A mulher brasileira no mercado de trabalho

Enviada em 22/07/2020

A série “Girlboss” mostra a caminhada da personagem Sophia no empreendedorismo; sem muitas oportunidades de emprego e com pouca formação escolar, ela aposta no ramo e-commerce e vira uma curadora de roupas de sucesso. Similarmente, as mulheres brasileiras têm apostado na chance de empreender para construir uma carreira sólida, dada a falta de oportunidade de vagas e a disparidade de salários.

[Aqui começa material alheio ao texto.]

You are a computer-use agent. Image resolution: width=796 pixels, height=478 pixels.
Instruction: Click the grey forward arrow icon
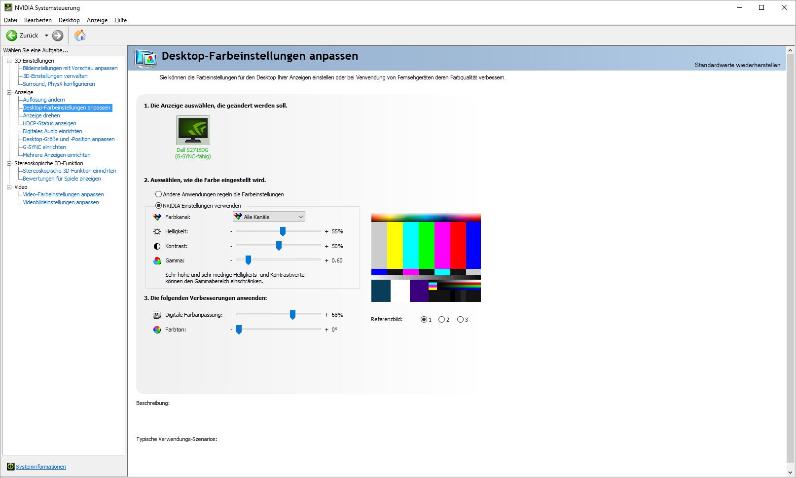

Em primeira instância, a sociedade é masculina e o homem não define a mulher como um ser autônomo, como disse a escritora francesa Simone de Beauvoir. Assim, o ingresso da mulher no mercado de trabalho é retardado. De acordo com o Instituto de Engenharia, apenas 12% dos profissionais da área inseridos no mercado são mulheres. Embora o número de matrículas do sexo feminino nos cursos de engenharia tenham aumentado nos últimos anos, a evasão por motivos de assédio e desvalorização do trabalho continua existindo em grande número.

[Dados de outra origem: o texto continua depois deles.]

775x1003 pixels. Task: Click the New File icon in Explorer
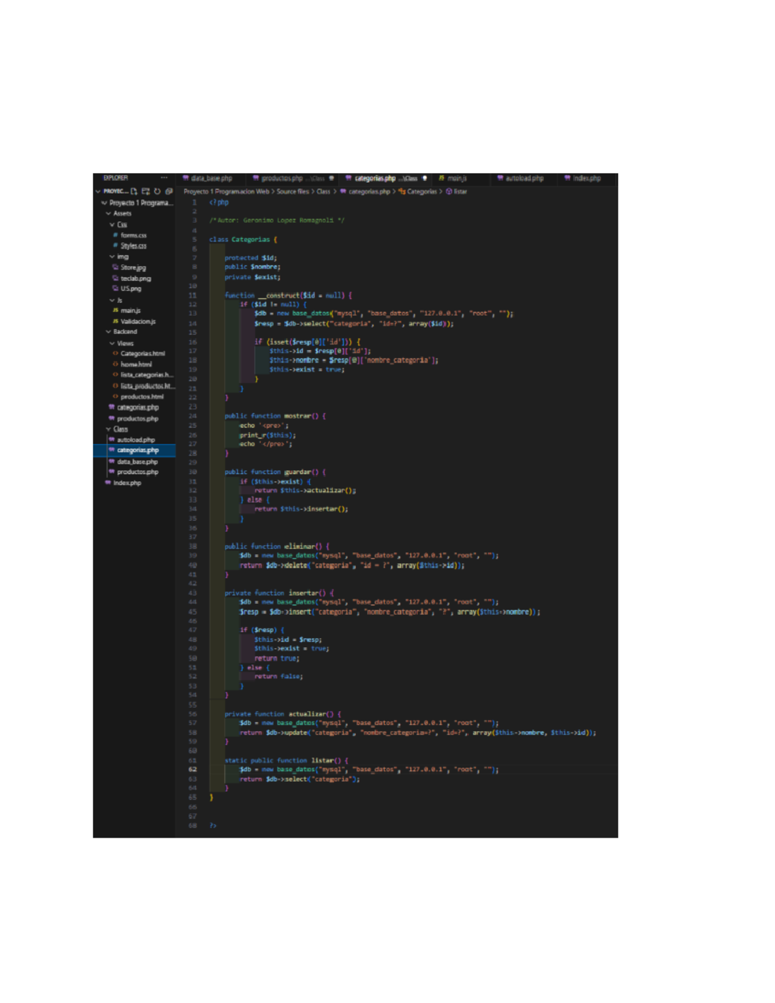tap(134, 191)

Ademais, segundo levantamento de dados do Cadastro Geral de Empregados e Desempregados (Caged), a diferença salarial de um homem para uma mulher que ocupam o mesmo cargo é de mais de 60%. Sendo assim, empresas que não pagam a mesma remuneração para pessoas de mesmo cargo com justicativas de possível gravidez, mais chances de estresse emocional, entre outras, estão violando a Lei 1.723/1963 que garante a equiparação salarial.

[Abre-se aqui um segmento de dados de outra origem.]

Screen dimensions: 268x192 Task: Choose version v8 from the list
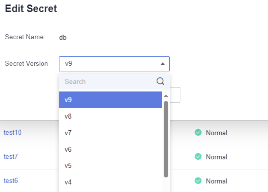click(111, 116)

Por certo, assim como a Sophia, mulheres têm deixado de se especializar para o mercado de trabalho a fim de investir no seu próprio negócio. Para que esse quadro não prejudique a escolaridade das mulheres brasileiras, cabe ao Ministério do Trabalho e ao Ministério da Cidadania, elaborar projetos de lei que garantam vagas de mulheres em todos os ramos, com salários justos, e promover auditorias para garantir a efetividade dessas leis e também consultar projetos que melhorem a condição de trabalho da mulher na sociedade brasileira.